• **YOUR TASK**
Once you have read the entries below, give them all again without any difference.
### INFORMATION SHOWN ###
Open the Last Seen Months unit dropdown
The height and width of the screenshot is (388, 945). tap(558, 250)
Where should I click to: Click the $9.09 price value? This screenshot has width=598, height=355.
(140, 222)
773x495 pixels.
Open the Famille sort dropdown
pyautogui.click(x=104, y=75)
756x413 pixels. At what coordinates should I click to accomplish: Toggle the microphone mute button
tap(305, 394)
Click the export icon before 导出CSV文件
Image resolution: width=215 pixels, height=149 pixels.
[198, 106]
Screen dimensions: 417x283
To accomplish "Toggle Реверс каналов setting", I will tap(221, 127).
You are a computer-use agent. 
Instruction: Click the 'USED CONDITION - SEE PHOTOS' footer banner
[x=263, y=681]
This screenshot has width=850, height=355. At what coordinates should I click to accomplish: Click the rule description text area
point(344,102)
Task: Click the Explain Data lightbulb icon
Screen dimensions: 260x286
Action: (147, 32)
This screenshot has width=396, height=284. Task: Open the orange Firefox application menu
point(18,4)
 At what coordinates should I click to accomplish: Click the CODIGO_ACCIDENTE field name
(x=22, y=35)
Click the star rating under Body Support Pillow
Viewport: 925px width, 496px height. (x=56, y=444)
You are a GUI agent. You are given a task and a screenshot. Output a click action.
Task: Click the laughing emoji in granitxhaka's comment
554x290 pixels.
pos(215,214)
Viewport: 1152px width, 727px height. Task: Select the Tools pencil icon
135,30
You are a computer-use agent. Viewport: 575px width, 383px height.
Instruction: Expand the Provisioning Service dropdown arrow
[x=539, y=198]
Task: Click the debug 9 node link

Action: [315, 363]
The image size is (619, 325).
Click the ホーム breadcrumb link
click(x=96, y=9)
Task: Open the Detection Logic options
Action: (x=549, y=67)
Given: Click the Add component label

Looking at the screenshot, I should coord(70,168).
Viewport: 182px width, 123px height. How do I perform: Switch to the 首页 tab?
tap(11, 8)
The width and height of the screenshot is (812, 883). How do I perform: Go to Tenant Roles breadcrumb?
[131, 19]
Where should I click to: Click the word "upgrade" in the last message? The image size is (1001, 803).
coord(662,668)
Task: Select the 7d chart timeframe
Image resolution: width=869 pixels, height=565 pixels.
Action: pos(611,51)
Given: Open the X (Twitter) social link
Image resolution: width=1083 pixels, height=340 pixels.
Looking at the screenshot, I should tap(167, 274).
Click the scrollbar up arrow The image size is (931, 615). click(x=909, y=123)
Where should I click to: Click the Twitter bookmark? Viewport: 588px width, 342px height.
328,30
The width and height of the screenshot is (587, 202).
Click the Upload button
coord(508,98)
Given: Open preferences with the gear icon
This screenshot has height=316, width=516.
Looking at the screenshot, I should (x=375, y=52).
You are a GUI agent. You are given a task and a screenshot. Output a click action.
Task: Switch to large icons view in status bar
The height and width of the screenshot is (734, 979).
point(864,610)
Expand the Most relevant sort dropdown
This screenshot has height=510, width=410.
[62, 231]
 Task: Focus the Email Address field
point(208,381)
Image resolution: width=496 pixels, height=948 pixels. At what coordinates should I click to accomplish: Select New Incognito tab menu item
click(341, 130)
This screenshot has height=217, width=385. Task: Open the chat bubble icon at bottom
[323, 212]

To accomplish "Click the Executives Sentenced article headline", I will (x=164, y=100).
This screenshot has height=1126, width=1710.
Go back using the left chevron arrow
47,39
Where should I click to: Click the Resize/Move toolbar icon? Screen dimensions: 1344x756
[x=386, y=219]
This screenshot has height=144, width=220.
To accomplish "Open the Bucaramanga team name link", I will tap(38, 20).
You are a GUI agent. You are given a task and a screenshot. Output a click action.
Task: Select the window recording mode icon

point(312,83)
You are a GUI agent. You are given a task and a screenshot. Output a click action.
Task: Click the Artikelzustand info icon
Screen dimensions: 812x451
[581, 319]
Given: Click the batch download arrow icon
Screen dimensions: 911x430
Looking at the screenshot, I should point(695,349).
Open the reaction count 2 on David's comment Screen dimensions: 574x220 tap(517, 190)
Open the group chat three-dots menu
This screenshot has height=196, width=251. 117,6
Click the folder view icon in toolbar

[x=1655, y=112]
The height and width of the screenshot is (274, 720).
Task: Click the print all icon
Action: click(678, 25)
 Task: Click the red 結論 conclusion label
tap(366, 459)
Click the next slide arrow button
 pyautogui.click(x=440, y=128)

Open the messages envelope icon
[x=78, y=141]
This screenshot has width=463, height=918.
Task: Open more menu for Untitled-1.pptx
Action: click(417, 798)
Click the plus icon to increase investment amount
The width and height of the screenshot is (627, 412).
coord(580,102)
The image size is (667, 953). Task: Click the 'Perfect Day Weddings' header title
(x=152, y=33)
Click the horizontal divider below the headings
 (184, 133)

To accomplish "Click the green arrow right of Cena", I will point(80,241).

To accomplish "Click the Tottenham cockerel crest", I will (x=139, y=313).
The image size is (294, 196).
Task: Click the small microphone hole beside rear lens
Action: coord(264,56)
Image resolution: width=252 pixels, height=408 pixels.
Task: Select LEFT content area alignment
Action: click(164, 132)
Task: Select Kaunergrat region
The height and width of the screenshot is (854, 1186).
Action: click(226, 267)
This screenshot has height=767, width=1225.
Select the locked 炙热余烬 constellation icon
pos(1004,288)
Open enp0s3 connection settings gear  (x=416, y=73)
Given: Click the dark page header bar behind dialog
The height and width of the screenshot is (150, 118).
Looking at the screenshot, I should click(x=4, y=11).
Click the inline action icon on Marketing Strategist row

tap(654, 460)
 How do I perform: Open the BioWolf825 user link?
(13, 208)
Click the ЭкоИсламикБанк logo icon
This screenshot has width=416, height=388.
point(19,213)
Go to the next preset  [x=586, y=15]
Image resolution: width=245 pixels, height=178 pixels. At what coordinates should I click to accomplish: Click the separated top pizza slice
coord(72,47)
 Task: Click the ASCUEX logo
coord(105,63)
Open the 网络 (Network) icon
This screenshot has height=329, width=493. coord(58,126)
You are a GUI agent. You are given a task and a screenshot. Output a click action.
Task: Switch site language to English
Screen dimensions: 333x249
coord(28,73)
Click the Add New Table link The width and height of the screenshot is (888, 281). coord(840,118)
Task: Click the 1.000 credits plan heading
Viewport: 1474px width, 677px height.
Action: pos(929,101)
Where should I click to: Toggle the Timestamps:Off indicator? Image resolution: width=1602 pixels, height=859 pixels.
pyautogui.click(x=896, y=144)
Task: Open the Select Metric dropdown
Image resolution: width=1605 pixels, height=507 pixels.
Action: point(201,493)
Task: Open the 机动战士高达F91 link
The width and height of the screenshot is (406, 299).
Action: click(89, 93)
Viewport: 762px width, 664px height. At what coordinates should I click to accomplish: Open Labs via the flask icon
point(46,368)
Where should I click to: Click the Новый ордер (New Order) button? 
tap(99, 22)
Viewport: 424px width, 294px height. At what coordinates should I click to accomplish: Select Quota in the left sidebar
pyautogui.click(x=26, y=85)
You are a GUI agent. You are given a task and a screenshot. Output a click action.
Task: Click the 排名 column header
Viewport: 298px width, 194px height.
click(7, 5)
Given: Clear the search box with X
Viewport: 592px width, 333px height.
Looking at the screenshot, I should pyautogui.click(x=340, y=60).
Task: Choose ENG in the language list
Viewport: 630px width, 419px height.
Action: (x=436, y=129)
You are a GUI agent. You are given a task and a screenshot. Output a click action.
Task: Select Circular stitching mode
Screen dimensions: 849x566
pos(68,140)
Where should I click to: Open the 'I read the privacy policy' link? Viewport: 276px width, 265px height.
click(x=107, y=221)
###
• **RESULT**
Open the Last Seen Months unit dropdown
The height and width of the screenshot is (388, 945). tap(558, 250)
Where should I click to: Click the $9.09 price value? This screenshot has width=598, height=355.
(140, 222)
773x495 pixels.
Open the Famille sort dropdown
pyautogui.click(x=104, y=75)
756x413 pixels. At what coordinates should I click to accomplish: Toggle the microphone mute button
tap(305, 394)
Click the export icon before 导出CSV文件
Image resolution: width=215 pixels, height=149 pixels.
[198, 106]
Screen dimensions: 417x283
To accomplish "Toggle Реверс каналов setting", I will tap(221, 127).
You are a computer-use agent. 
Instruction: Click the 'USED CONDITION - SEE PHOTOS' footer banner
[x=263, y=681]
This screenshot has width=850, height=355. At what coordinates should I click to accomplish: Click the rule description text area
point(344,102)
Task: Click the Explain Data lightbulb icon
Screen dimensions: 260x286
Action: (147, 32)
This screenshot has width=396, height=284. Task: Open the orange Firefox application menu
point(18,4)
 At what coordinates should I click to accomplish: Click the CODIGO_ACCIDENTE field name
(x=22, y=35)
Click the star rating under Body Support Pillow
Viewport: 925px width, 496px height. (x=56, y=444)
You are a GUI agent. You are given a task and a screenshot. Output a click action.
Task: Click the laughing emoji in granitxhaka's comment
554x290 pixels.
pos(215,214)
Viewport: 1152px width, 727px height. Task: Select the Tools pencil icon
135,30
You are a computer-use agent. Viewport: 575px width, 383px height.
Instruction: Expand the Provisioning Service dropdown arrow
[x=539, y=198]
Task: Click the debug 9 node link

Action: [315, 363]
The image size is (619, 325).
Click the ホーム breadcrumb link
click(x=96, y=9)
Task: Open the Detection Logic options
Action: (x=549, y=67)
Given: Click the Add component label

Looking at the screenshot, I should coord(70,168).
Viewport: 182px width, 123px height. How do I perform: Switch to the 首页 tab?
tap(11, 8)
The width and height of the screenshot is (812, 883). How do I perform: Go to Tenant Roles breadcrumb?
[131, 19]
Where should I click to: Click the word "upgrade" in the last message? The image size is (1001, 803).
coord(662,668)
Task: Select the 7d chart timeframe
Image resolution: width=869 pixels, height=565 pixels.
Action: pos(611,51)
Given: Open the X (Twitter) social link
Image resolution: width=1083 pixels, height=340 pixels.
Looking at the screenshot, I should tap(167, 274).
Click the scrollbar up arrow The image size is (931, 615). click(x=909, y=123)
Where should I click to: Click the Twitter bookmark? Viewport: 588px width, 342px height.
328,30
The width and height of the screenshot is (587, 202).
Click the Upload button
coord(508,98)
Given: Open preferences with the gear icon
This screenshot has height=316, width=516.
Looking at the screenshot, I should (x=375, y=52).
You are a GUI agent. You are given a task and a screenshot. Output a click action.
Task: Switch to large icons view in status bar
The height and width of the screenshot is (734, 979).
point(864,610)
Expand the Most relevant sort dropdown
This screenshot has height=510, width=410.
[62, 231]
 Task: Focus the Email Address field
point(208,381)
Image resolution: width=496 pixels, height=948 pixels. At what coordinates should I click to accomplish: Select New Incognito tab menu item
click(341, 130)
This screenshot has height=217, width=385. Task: Open the chat bubble icon at bottom
[323, 212]

To accomplish "Click the Executives Sentenced article headline", I will (x=164, y=100).
This screenshot has height=1126, width=1710.
Go back using the left chevron arrow
47,39
Where should I click to: Click the Resize/Move toolbar icon? Screen dimensions: 1344x756
[x=386, y=219]
This screenshot has height=144, width=220.
To accomplish "Open the Bucaramanga team name link", I will tap(38, 20).
You are a GUI agent. You are given a task and a screenshot. Output a click action.
Task: Select the window recording mode icon

point(312,83)
You are a GUI agent. You are given a task and a screenshot. Output a click action.
Task: Click the Artikelzustand info icon
Screen dimensions: 812x451
[581, 319]
Given: Click the batch download arrow icon
Screen dimensions: 911x430
Looking at the screenshot, I should point(695,349).
Open the reaction count 2 on David's comment Screen dimensions: 574x220 tap(517, 190)
Open the group chat three-dots menu
This screenshot has height=196, width=251. 117,6
Click the folder view icon in toolbar

[x=1655, y=112]
The height and width of the screenshot is (274, 720).
Task: Click the print all icon
Action: click(678, 25)
 Task: Click the red 結論 conclusion label
tap(366, 459)
Click the next slide arrow button
 pyautogui.click(x=440, y=128)

Open the messages envelope icon
[x=78, y=141]
This screenshot has width=463, height=918.
Task: Open more menu for Untitled-1.pptx
Action: click(417, 798)
Click the plus icon to increase investment amount
The width and height of the screenshot is (627, 412).
coord(580,102)
The image size is (667, 953). Task: Click the 'Perfect Day Weddings' header title
(x=152, y=33)
Click the horizontal divider below the headings
 (184, 133)

To accomplish "Click the green arrow right of Cena", I will point(80,241).

To accomplish "Click the Tottenham cockerel crest", I will (x=139, y=313).
The image size is (294, 196).
Task: Click the small microphone hole beside rear lens
Action: coord(264,56)
Image resolution: width=252 pixels, height=408 pixels.
Task: Select LEFT content area alignment
Action: click(164, 132)
Task: Select Kaunergrat region
The height and width of the screenshot is (854, 1186).
Action: click(226, 267)
This screenshot has height=767, width=1225.
Select the locked 炙热余烬 constellation icon
pos(1004,288)
Open enp0s3 connection settings gear  (x=416, y=73)
Given: Click the dark page header bar behind dialog
The height and width of the screenshot is (150, 118).
Looking at the screenshot, I should click(x=4, y=11).
Click the inline action icon on Marketing Strategist row

tap(654, 460)
 How do I perform: Open the BioWolf825 user link?
(13, 208)
Click the ЭкоИсламикБанк logo icon
This screenshot has width=416, height=388.
point(19,213)
Go to the next preset  [x=586, y=15]
Image resolution: width=245 pixels, height=178 pixels. At what coordinates should I click to accomplish: Click the separated top pizza slice
coord(72,47)
 Task: Click the ASCUEX logo
coord(105,63)
Open the 网络 (Network) icon
This screenshot has height=329, width=493. coord(58,126)
You are a GUI agent. You are given a task and a screenshot. Output a click action.
Task: Switch site language to English
Screen dimensions: 333x249
coord(28,73)
Click the Add New Table link The width and height of the screenshot is (888, 281). coord(840,118)
Task: Click the 1.000 credits plan heading
Viewport: 1474px width, 677px height.
Action: pos(929,101)
Where should I click to: Toggle the Timestamps:Off indicator? Image resolution: width=1602 pixels, height=859 pixels.
pyautogui.click(x=896, y=144)
Task: Open the Select Metric dropdown
Image resolution: width=1605 pixels, height=507 pixels.
Action: point(201,493)
Task: Open the 机动战士高达F91 link
The width and height of the screenshot is (406, 299).
Action: click(89, 93)
Viewport: 762px width, 664px height. At what coordinates should I click to accomplish: Open Labs via the flask icon
point(46,368)
Where should I click to: Click the Новый ордер (New Order) button? 
tap(99, 22)
Viewport: 424px width, 294px height. At what coordinates should I click to accomplish: Select Quota in the left sidebar
pyautogui.click(x=26, y=85)
You are a GUI agent. You are given a task and a screenshot. Output a click action.
Task: Click the 排名 column header
Viewport: 298px width, 194px height.
click(7, 5)
Given: Clear the search box with X
Viewport: 592px width, 333px height.
Looking at the screenshot, I should pyautogui.click(x=340, y=60).
Task: Choose ENG in the language list
Viewport: 630px width, 419px height.
Action: (x=436, y=129)
You are a GUI agent. You are given a task and a screenshot. Output a click action.
Task: Select Circular stitching mode
Screen dimensions: 849x566
pos(68,140)
Where should I click to: Open the 'I read the privacy policy' link? Viewport: 276px width, 265px height.
click(x=107, y=221)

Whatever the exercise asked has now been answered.